PAGE EXTRACT:
-*-*-

Some months back I wrote, as a personal exercise, seven “pillars” of work behavior. Perhaps someday I will share them in a post. I found no new wisdom in writing these pillars, nothing really being new, as Solomon said, under the sun. However, two of my favorite (Numbers 2 and 7) are applicable here in this discussion:
2. Commit to learning, from yourself, from others. Strive to be an early adopter. You may have difficulty changing others but you can change you.
7. Stand in the gap. Be the first in line for criticism, the last in line for recognition.
In asking myself how I can be a better servant to the Lord, I think the above are very important especially as I have been called to change myself, to subvert myself, my goals, my wishes, my biases, my perceptions. I have no right to call others if I cannot call myself. And then standing in the gap, for the Gospel, for sinners when I can, for believers as well, for the great charge Jesus gave us to enable the preaching of the of the Gospel to the world, as liberation and not as a jail. To be a light in the darkness is to illumine when there are not other lights around you (again, if you only lift your light with other lights, do you really illuminate anything?). Doing so doesn’t condone any sin, whatever it may be. To go into all the world, among sinners, to take the risk of repudiation, to put yourself among those the Lord wishes to save is to be an instrument to further the Good News It simply follows the Gospel, and trusts in the Lord for conviction or mercy or judgment. My role as an indebted bondservant to deliver the message doesn’t permit me to be the judge. Those are the two things I clearly understand about my duty in furthering the Gospel, all in one sentence. Praise the Lord for that.
And what of standing the gap today? A poetic, soldierly phrase. We like to think of taking a stand in large, profound ways: Saving some life at the risk of our own, standing for the truth in the face of lies, standing in time past (and perhaps to come) and admitting to being a Christian, being a believer in times of great peril. Those are the things our Christian forebears have suffered, persecution and earthly tragedy. Those will likely come again. We may all be called one day at the end of all things to stand in the gap in some great way. Today it may be as simple as shining that light in the darkness, when no other light is willing. It may be as simple as delivering that pizza.

-*-*-

GIVEN INFORMATION:
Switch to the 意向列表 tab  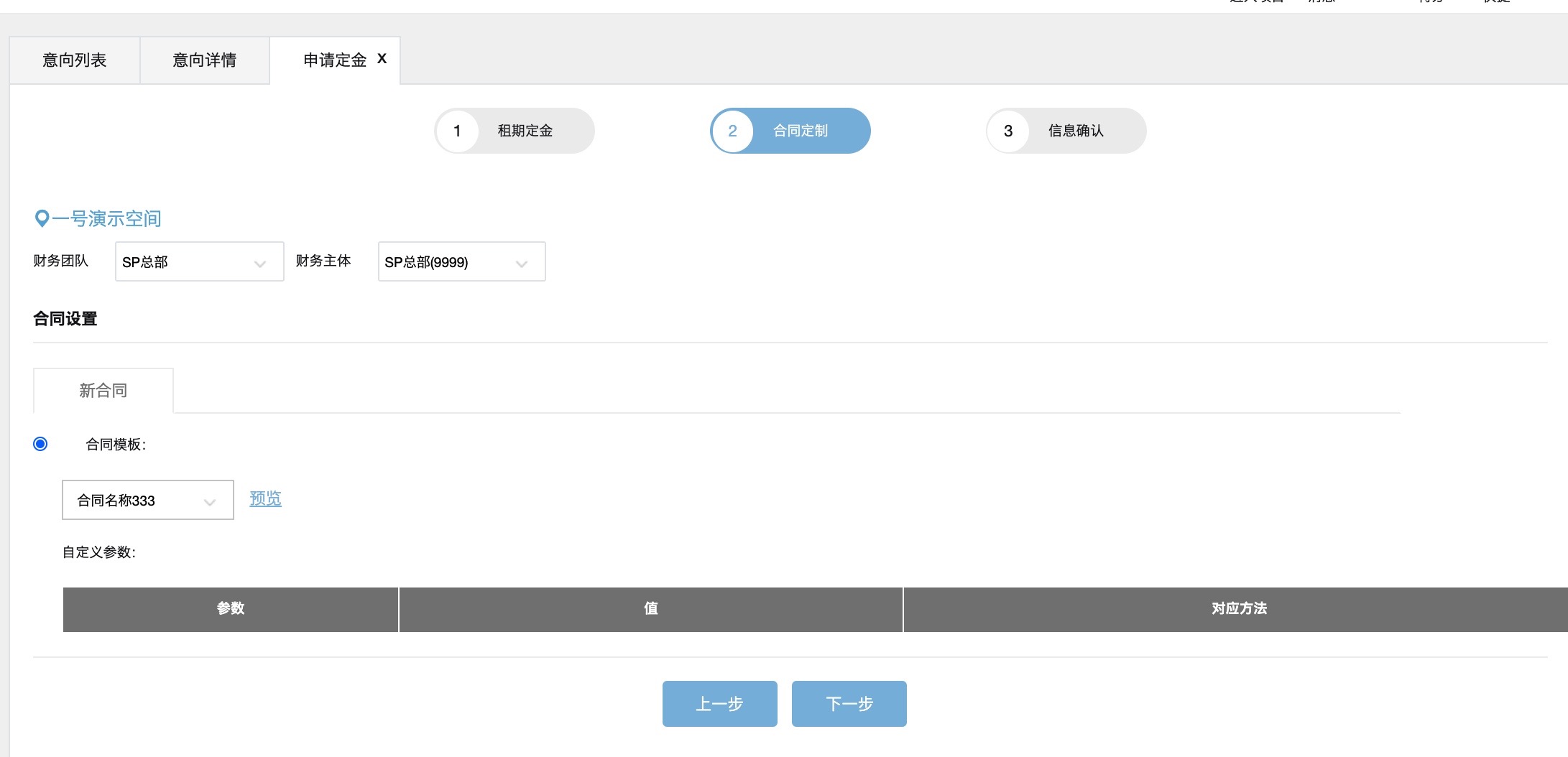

-*-*-

Translate this sentence from the essay on standing in the gap into Spanish: "We may all be called one day at the end of all things to stand in the gap in some great way." You can ignore the listing.

ANSWER TO THIS TASK:
Puede que todos seamos llamados un día, al final de todas las cosas, a ponernos en la brecha de alguna gran manera.